BEGIN DATASET ENTRIES

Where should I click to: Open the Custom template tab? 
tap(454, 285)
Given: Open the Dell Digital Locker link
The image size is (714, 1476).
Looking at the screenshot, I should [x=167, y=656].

END DATASET ENTRIES

**EXERCISE GOAL:** Copy each of the rows above word for word.

**EXERCISE RESULT:**
Where should I click to: Open the Custom template tab? 
tap(454, 285)
Given: Open the Dell Digital Locker link
The image size is (714, 1476).
Looking at the screenshot, I should [x=167, y=656].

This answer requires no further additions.